Australian nurse and air force principal matron (1896–1988)

Muriel Knox Doherty, (19 July 1896 – 29 September 1988) was an Australian nurse who served as a matron in the Royal Australian Air Force Nursing Service during the Second World War and then as a member of the United Nations Relief and Rehabilitation Administration in the Bergen-Belsen concentration camp in Germany.

==Early life and education==
Muriel Knox Doherty was born on 19 July 1896 in Armadale, Victoria, to Elizabeth Mary (née Meudell) and Robert Knox Doherty. She was educated at home initially and later at Woodstock, a private school in North Sydney.

==Nursing career==
In 1914, having gained a St John Ambulance First Aid Home Nursing Certificate, Doherty began work at Abbotsleigh School in Wahroonga as a school nurse. Following the outbreak of the First World War, she volunteered part-time with the Australian Red Cross Society's No. 6 Voluntary Aid Detachment (VAD) from 1915 and then full-time 1917 to 1921.

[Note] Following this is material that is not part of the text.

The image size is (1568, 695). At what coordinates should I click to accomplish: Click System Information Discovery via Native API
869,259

Doherty's VAD experience led her to undertake nursing training at Royal Prince Alfred Hospital (RPAH) in 1921, where she was awarded the Sir Alfred Roberts Medal for General Nursing Proficiency at her graduation in 1925. She travelled to Europe in 1930 where she gained experience as a private nurse. Back at RPAH she established and led its preliminary training school from 1933 to 1937.

Doherty volunteered for the Australian Army Nursing Service (AANS) in 1935. On the outbreak of the Second World War, she was appointed sister clerk to the Office of the Principal Matron of the AANS. Keen to serve overseas, she joined the Royal Australian Air Force Nursing Service under Margaret Irene Lang. She was 1st squadron leader and matron-in-charge of No. 3 RAAF Hospital at Richmond in 1940 and was promoted to wing commander and principal. Doherty was awarded the Royal Red Cross (1st Class) in January 1945 for her work in the RAAF Nursing Service.

In May 1945 Doherty was demobilised so that she could go to Europe and work with the United Nations Relief and Rehabilitation Administration. She worked in Germany as matron at the Bergen-Belsen concentration camp, following its liberation. The following year she served as adviser on rehabilitation and nursing in Poland.

Doherty was one of the founders of the New South Wales College of Nursing (now part of the Australian College of Nursing) in 1949. The other three were Agnes Mary Lions, Margaret Frances Guy and Georgina McCready.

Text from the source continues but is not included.